Reducing opportunity costs through understanding value and time

Mar 16, 22

I had an interesting conversation with a friend the other day where the topic was prioritization at work. We came to the conclusion that most people in an organization will feel very busy while the actual value output each person creates for the org is not correlated to that perception.

Putting aside the issue of individual differences—someone might be more easily frenzied than someone else—I think much of this discrepancy can be explained by a misunderstanding in where the value exists in a given task. This article explores what I call “task value modeling,” a mental model for understanding where value exists in tasks as a function of time.

The big idea here is we tend to assume an ASAP requirement for tasks that may not benefit from a quicker resolution, this creates a higher perception of our workload without creating greater value. If we understand when and how value is created we can relieve ourselves of unnecessary rush and work by better prioritizing and scheduling our tasks without loss of value.

Task Value Modeling

Task value modeling attempts to conceptualize when value is generated by a given task. This article includes the assumption that the given task has value to begin with! That’s a risky assumption but one that is beyond the scope of this article.

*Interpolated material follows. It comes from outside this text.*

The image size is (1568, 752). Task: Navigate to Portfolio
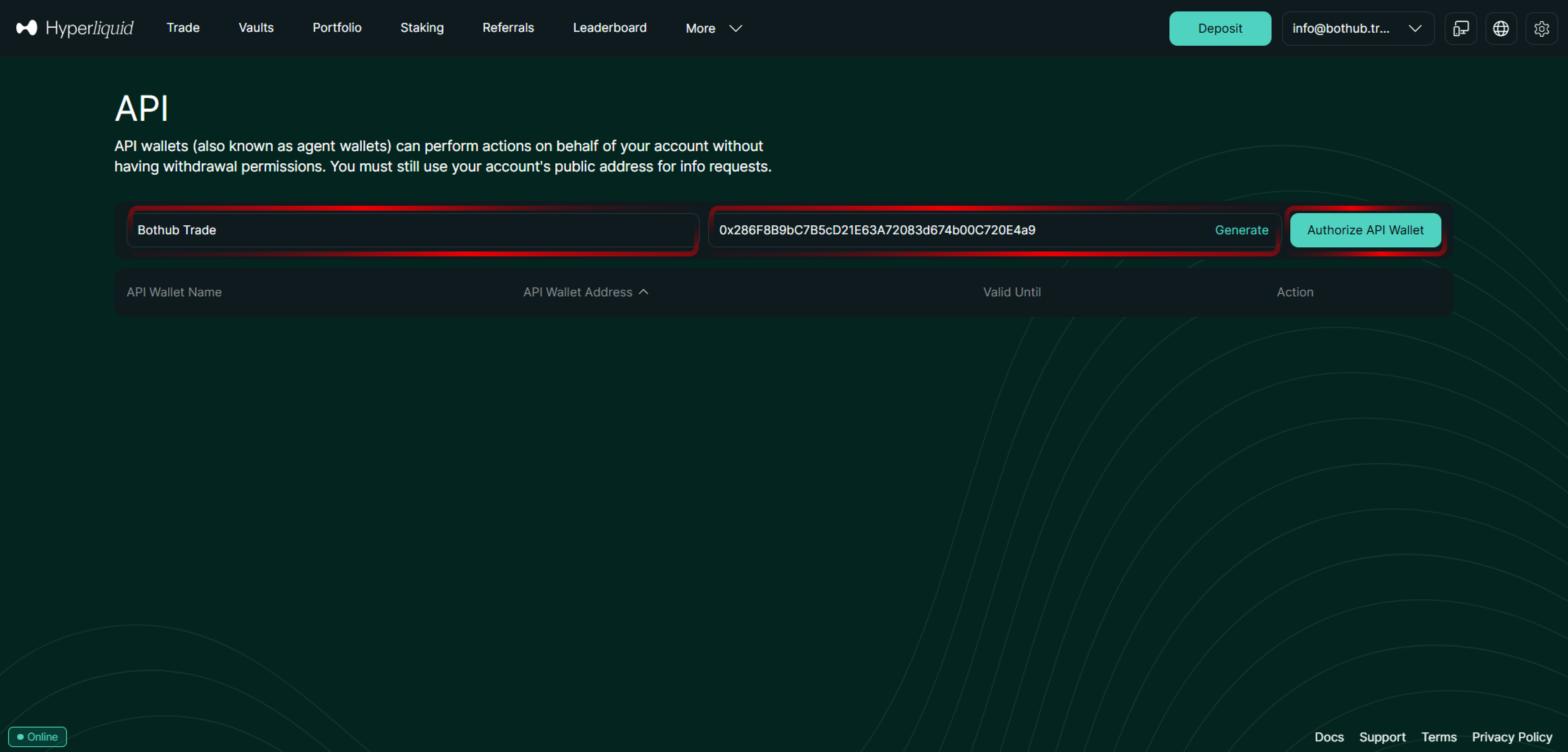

The hope is that by examining the time-based assumptions inherent in the expected value of our tasks, we enable better judgment of opportunity cost. In other words, you may think two tasks are in conflict because you assume they must be completed in the same time period, forcing an opportunity cost judgment as one task must be given up or prioritized over another. If we understand the task value model for these tasks, we can better configure our tasks across time to reduce opportunity-cost conflicts.

Models and examples

Here I’ve identified 5 models to help explain the idea. Keep in mind this list may not be exhaustive!

Deadline value graph

1. Deadline value

  • Tasks in this category have constant value until a deadline, after which their value drops to zero.
  • Examples of this may be an emailed question about the meeting place for an event. The value is realized as long as a reply is given sometime before the event, but after the event the value drops to zero as the information is no longer relevant.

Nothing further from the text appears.